§ **TO DO**: Please reproduce the data below word for word, leaving out the pictures.

(Element lookup records)
####

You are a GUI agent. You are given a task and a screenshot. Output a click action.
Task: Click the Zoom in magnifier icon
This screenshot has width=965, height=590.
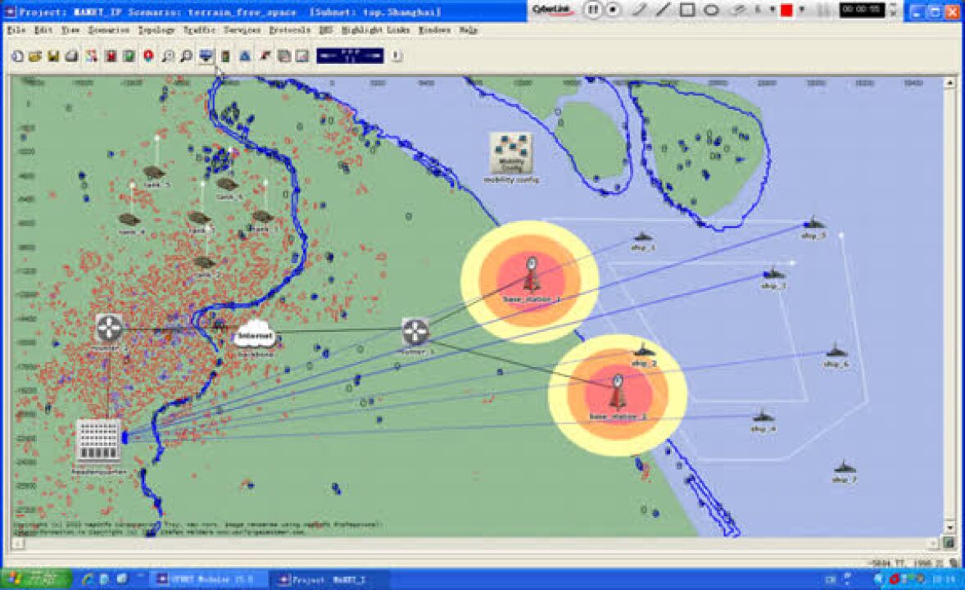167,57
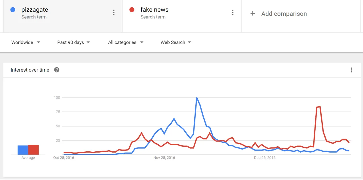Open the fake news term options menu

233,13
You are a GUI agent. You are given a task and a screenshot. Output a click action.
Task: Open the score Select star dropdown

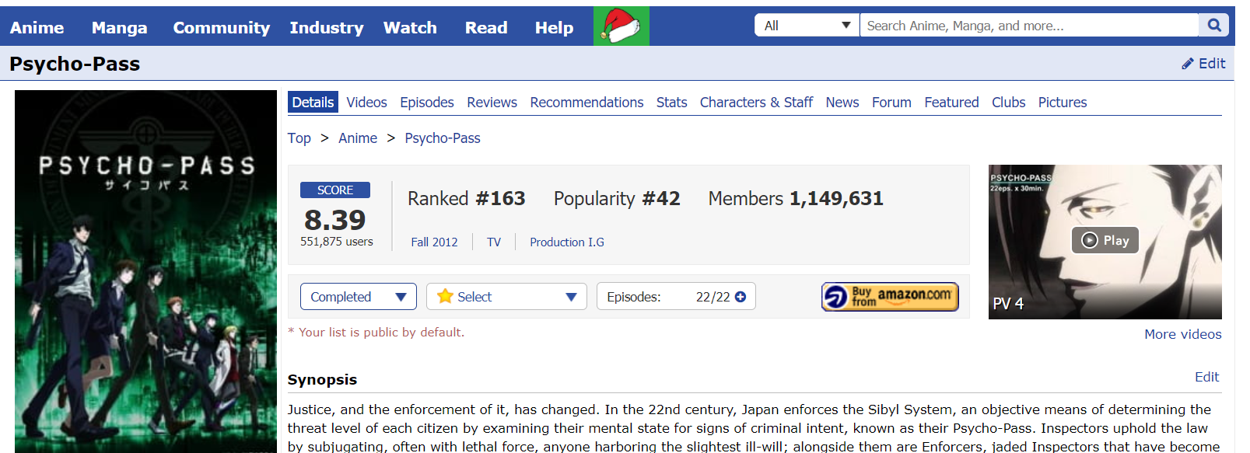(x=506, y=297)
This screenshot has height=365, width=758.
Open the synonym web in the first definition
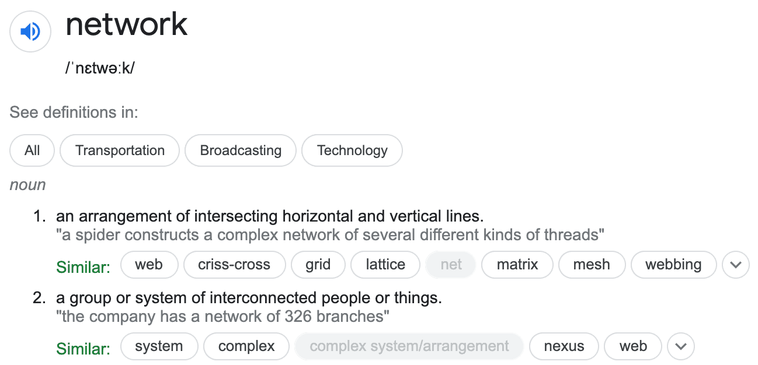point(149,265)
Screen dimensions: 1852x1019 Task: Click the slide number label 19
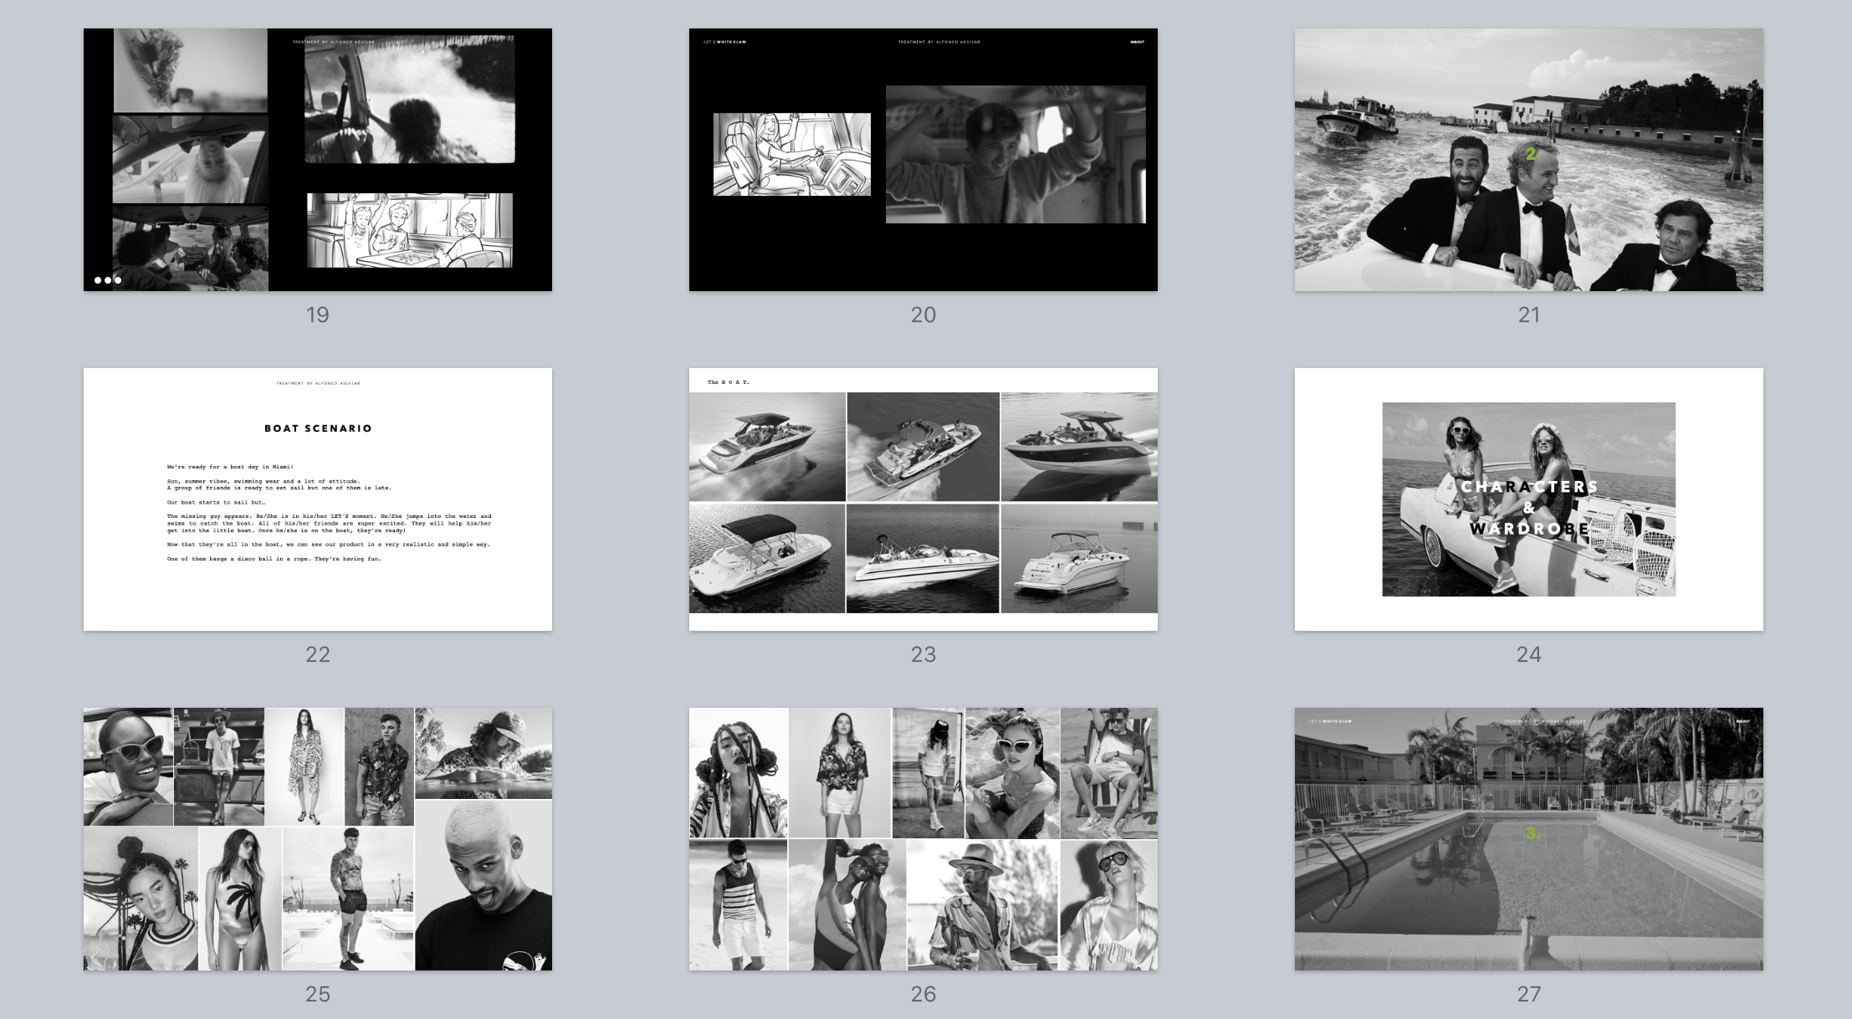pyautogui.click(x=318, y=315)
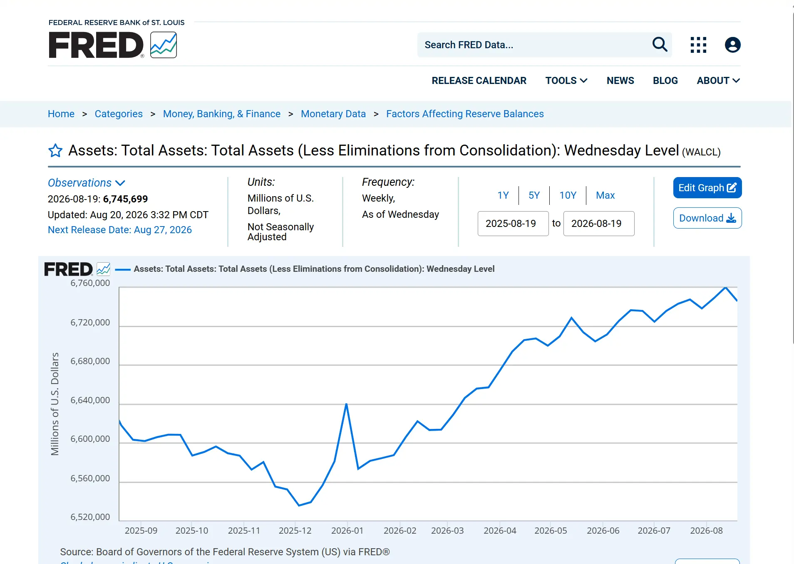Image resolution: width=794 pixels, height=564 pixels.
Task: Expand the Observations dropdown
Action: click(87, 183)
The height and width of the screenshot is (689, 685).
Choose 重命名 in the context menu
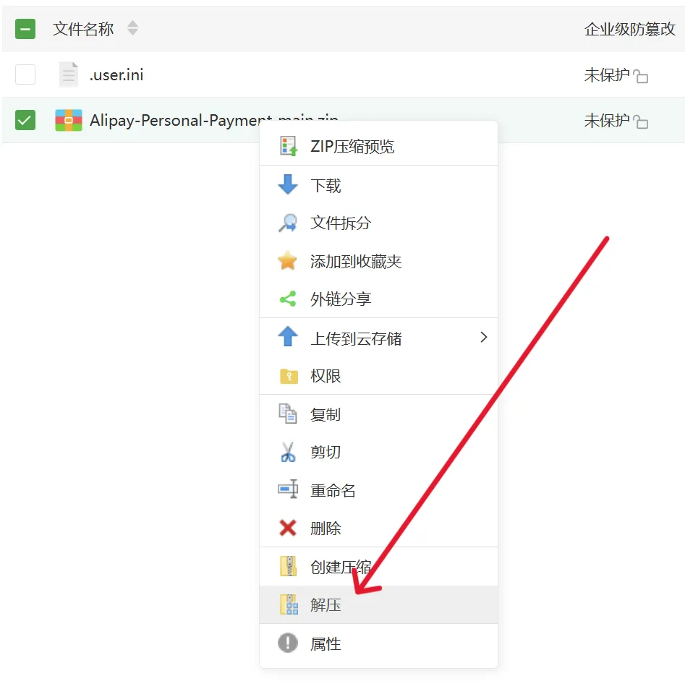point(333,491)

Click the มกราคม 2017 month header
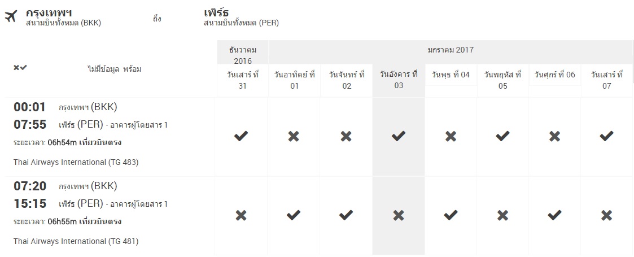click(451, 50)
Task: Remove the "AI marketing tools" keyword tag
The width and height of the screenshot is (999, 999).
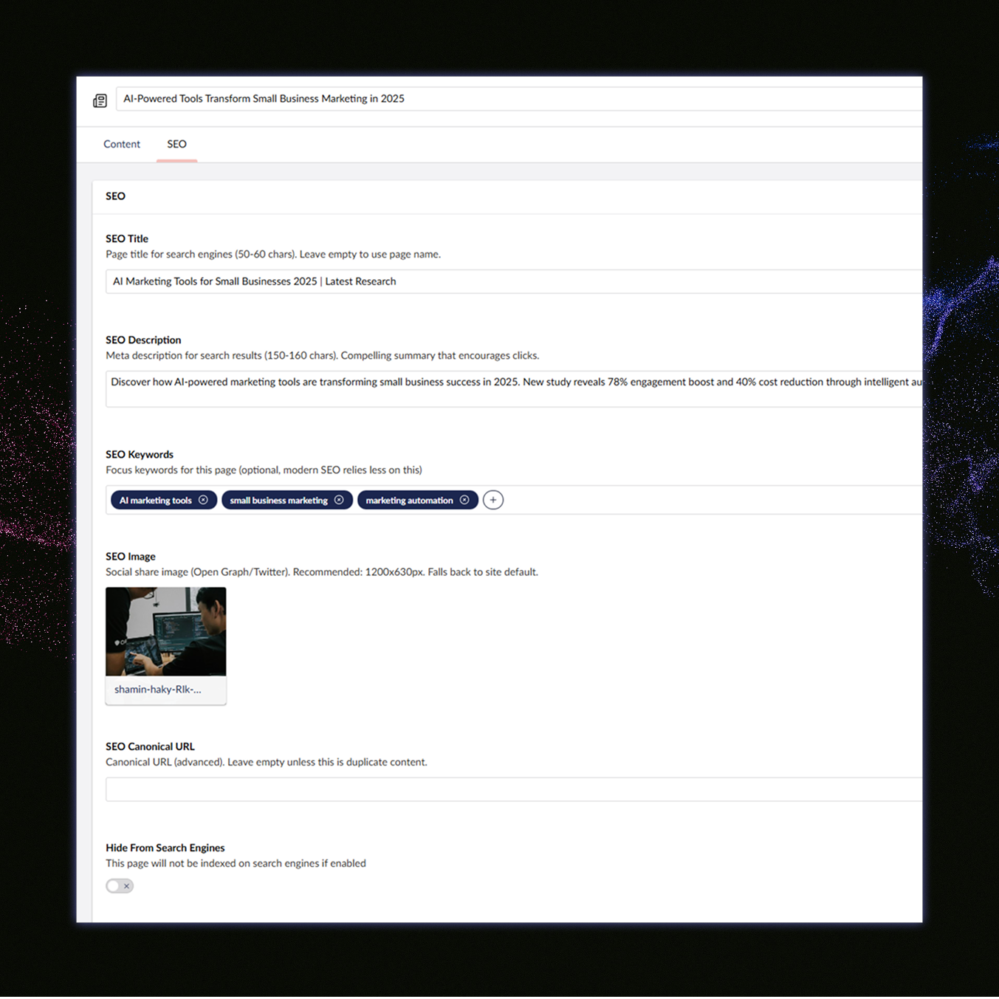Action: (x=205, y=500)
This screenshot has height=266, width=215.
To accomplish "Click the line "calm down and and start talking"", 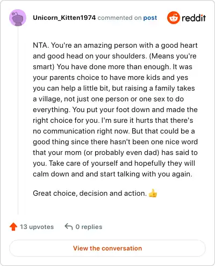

####

§ **ANSWER FOR THIS EXERCISE**:
You are a GUI agent. You are given a task and a screenshot. Output a click action.
Task: Click the Zoom in magnifier icon
This screenshot has width=965, height=590.
167,57
Open the fake news term options menu

233,13
You are a GUI agent. You are given a task and a screenshot. Output a click action.
Task: Open the score Select star dropdown

(x=506, y=297)
This screenshot has height=365, width=758.
Open the synonym web in the first definition
point(149,265)
Screen dimensions: 1852x1019 Task: Click the slide number label 19
pyautogui.click(x=318, y=315)
Image resolution: width=794 pixels, height=564 pixels.
Task: Expand the Observations dropdown
Action: click(87, 183)
The height and width of the screenshot is (689, 685).
Choose 重命名 in the context menu
point(333,491)

Click the มกราคม 2017 month header
click(451, 50)
Task: Remove the "AI marketing tools" keyword tag
The width and height of the screenshot is (999, 999).
Action: (x=205, y=500)
This screenshot has height=266, width=215.
To accomplish "Click the line "calm down and and start talking"", 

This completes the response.